- [WHAT YOU WILL DO]
Which lines of the items below contain the word "height"? Pick out each of those lines and copy it.

Records from a data collection:
_ _ _ _
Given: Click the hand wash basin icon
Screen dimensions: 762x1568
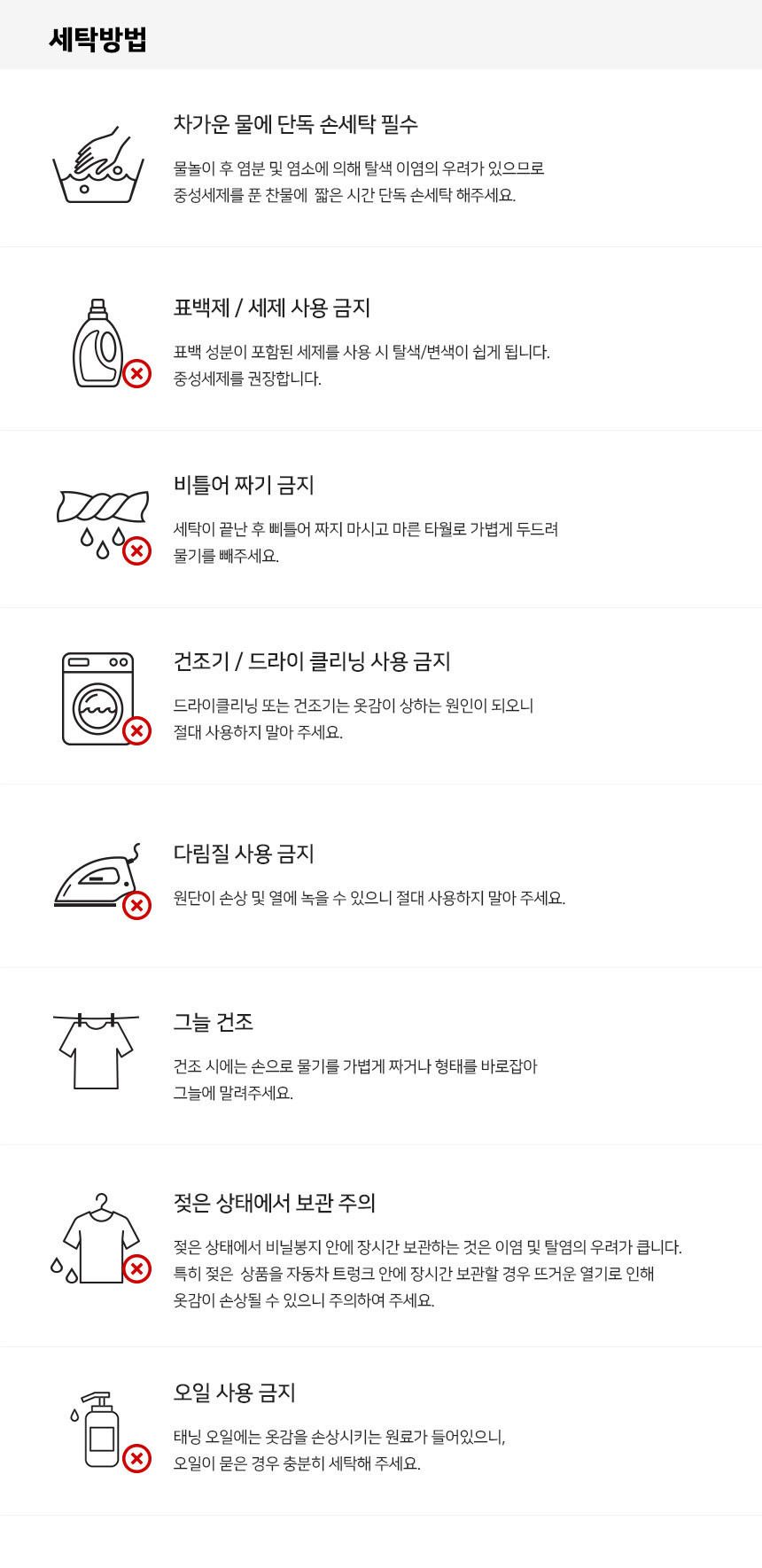Looking at the screenshot, I should click(x=97, y=166).
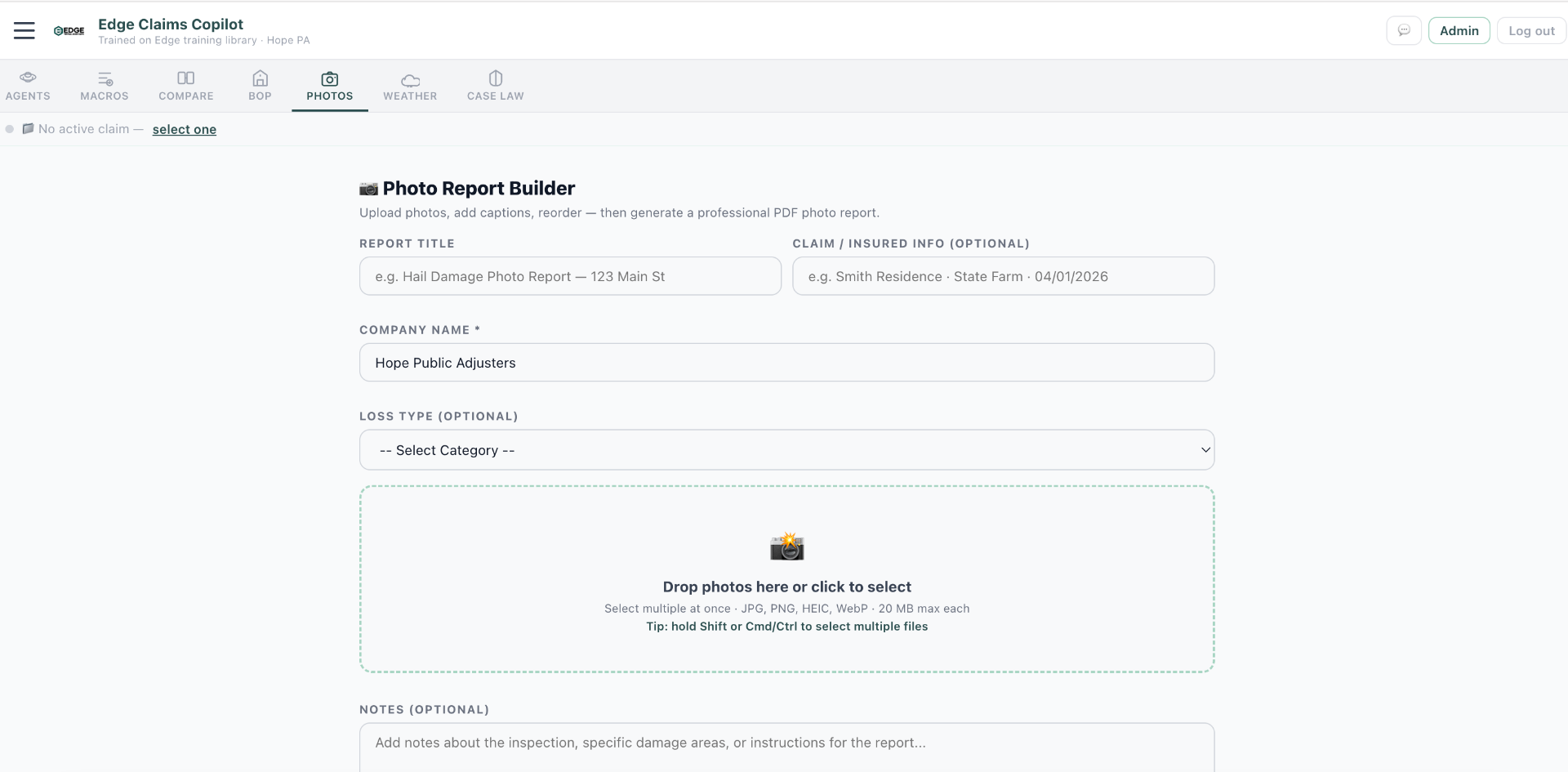Open the Loss Type category dropdown

coord(786,449)
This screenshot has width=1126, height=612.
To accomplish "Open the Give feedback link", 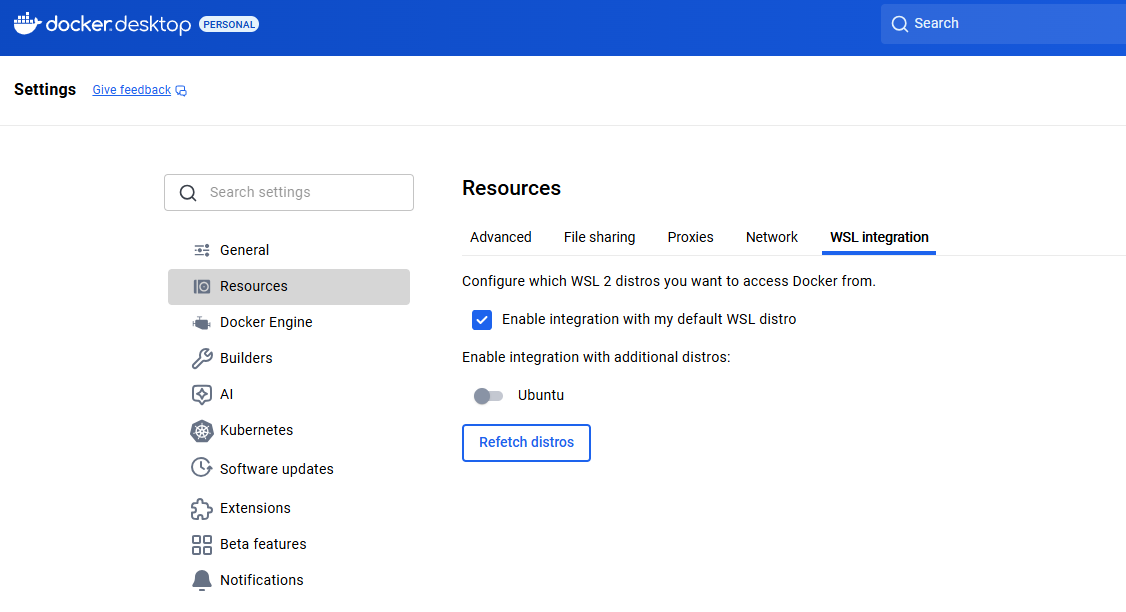I will (132, 90).
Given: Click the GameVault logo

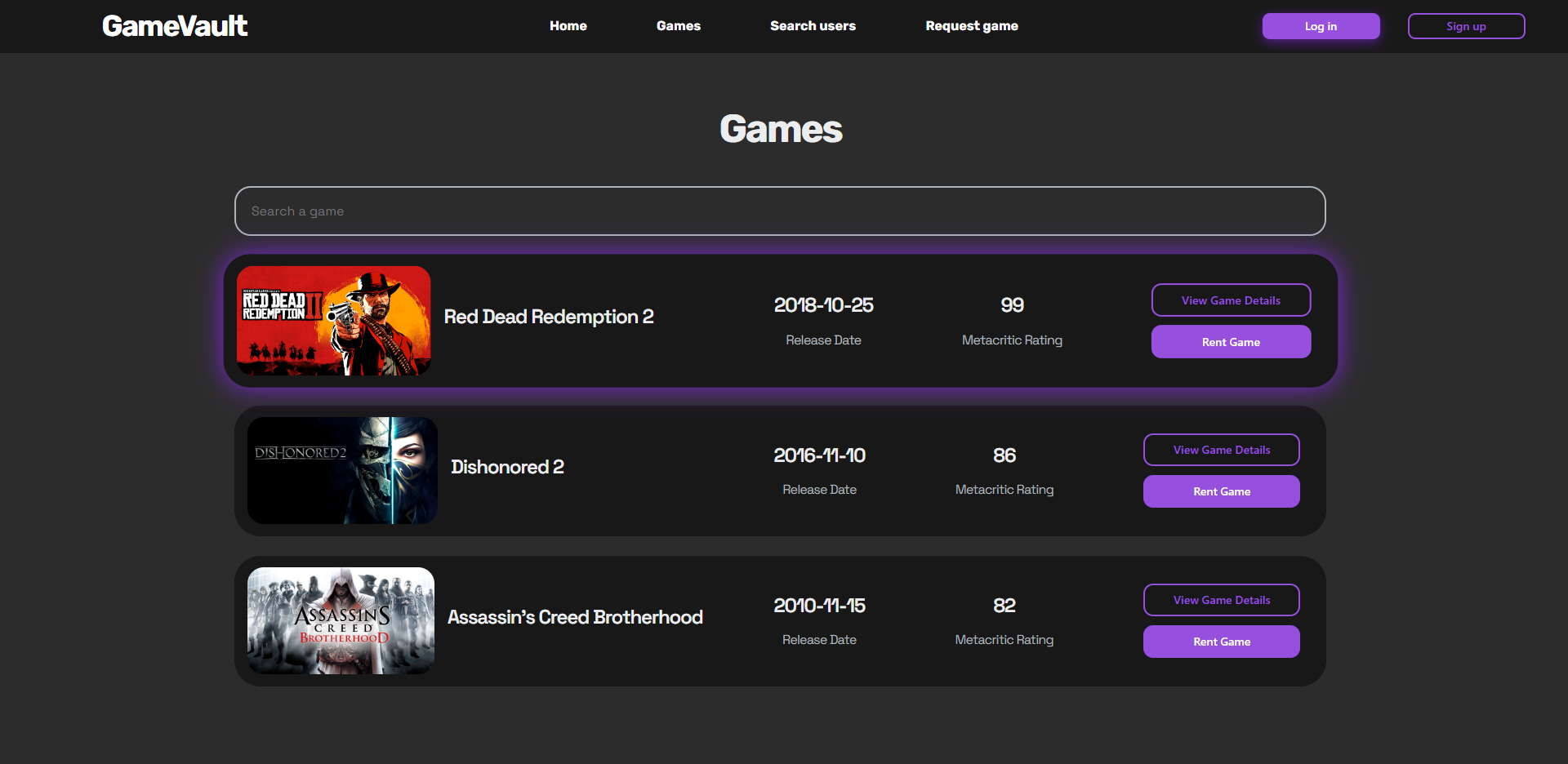Looking at the screenshot, I should pos(175,26).
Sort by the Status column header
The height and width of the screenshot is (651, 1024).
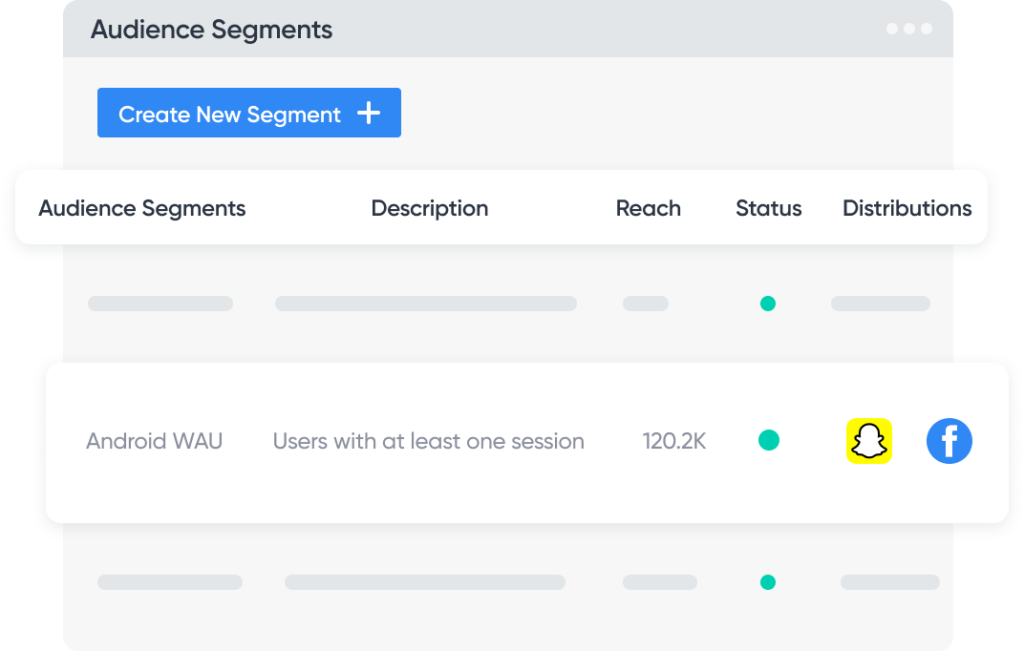[768, 208]
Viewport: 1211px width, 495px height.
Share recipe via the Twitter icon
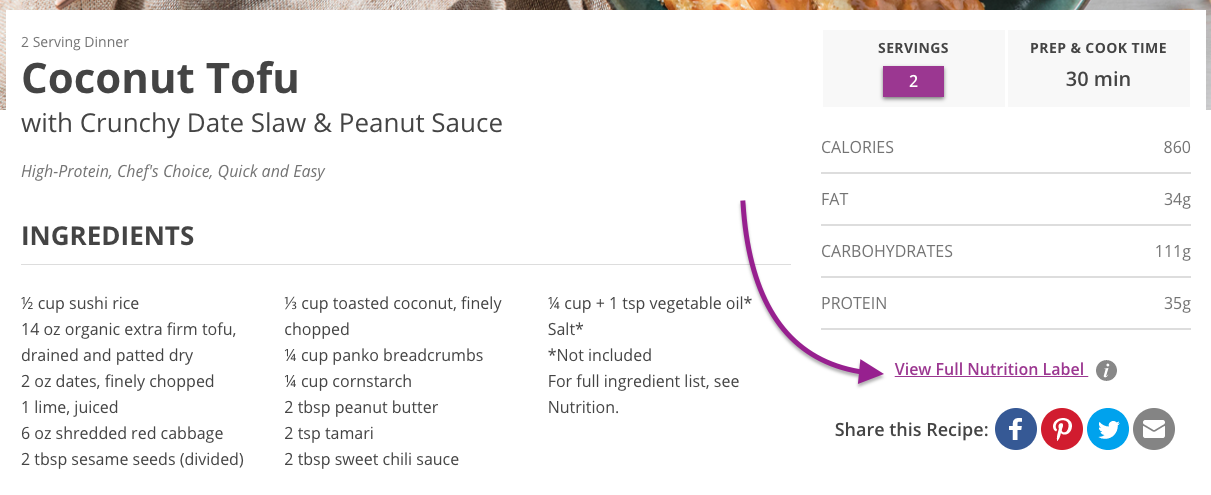[x=1108, y=430]
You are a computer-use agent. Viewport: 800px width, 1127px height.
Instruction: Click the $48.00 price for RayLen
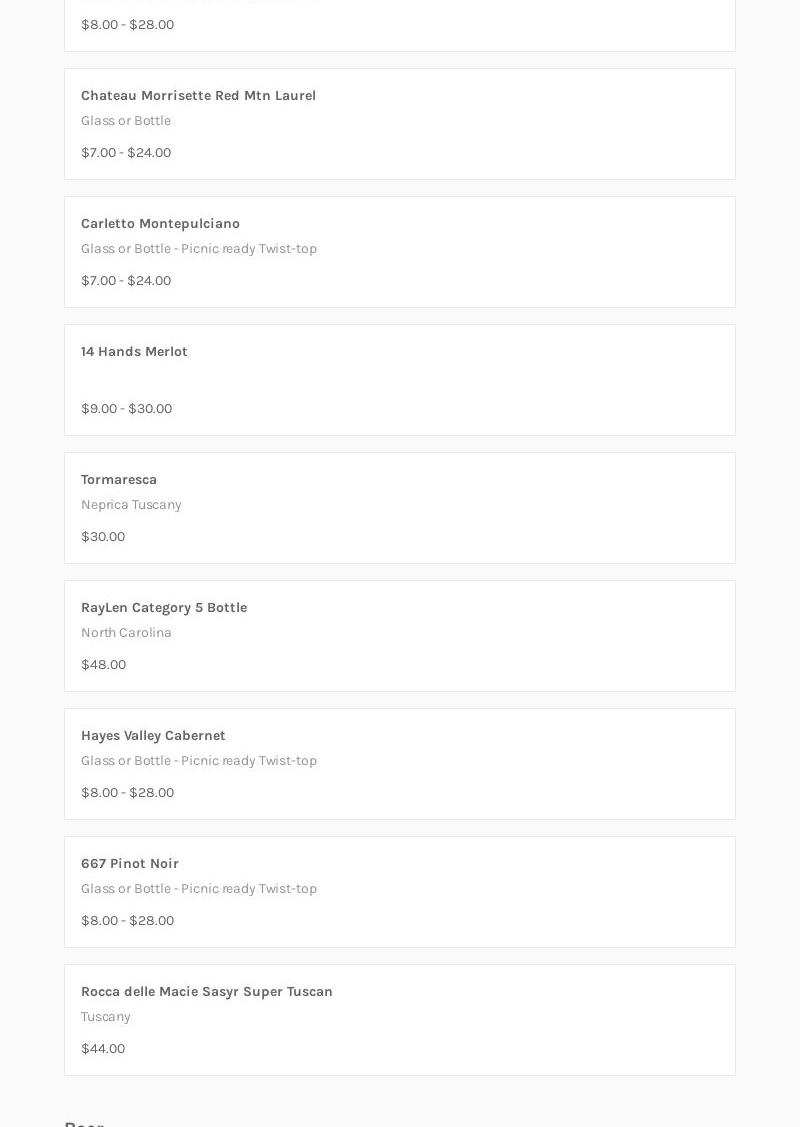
_ _ _ _
- [ANSWER TO THE TASK]
This screenshot has width=1126, height=612.
The height and width of the screenshot is (651, 1024).
Viewport: 1211px width, 495px height.
You are a computer-use agent. Viewport: 800px width, 1127px height.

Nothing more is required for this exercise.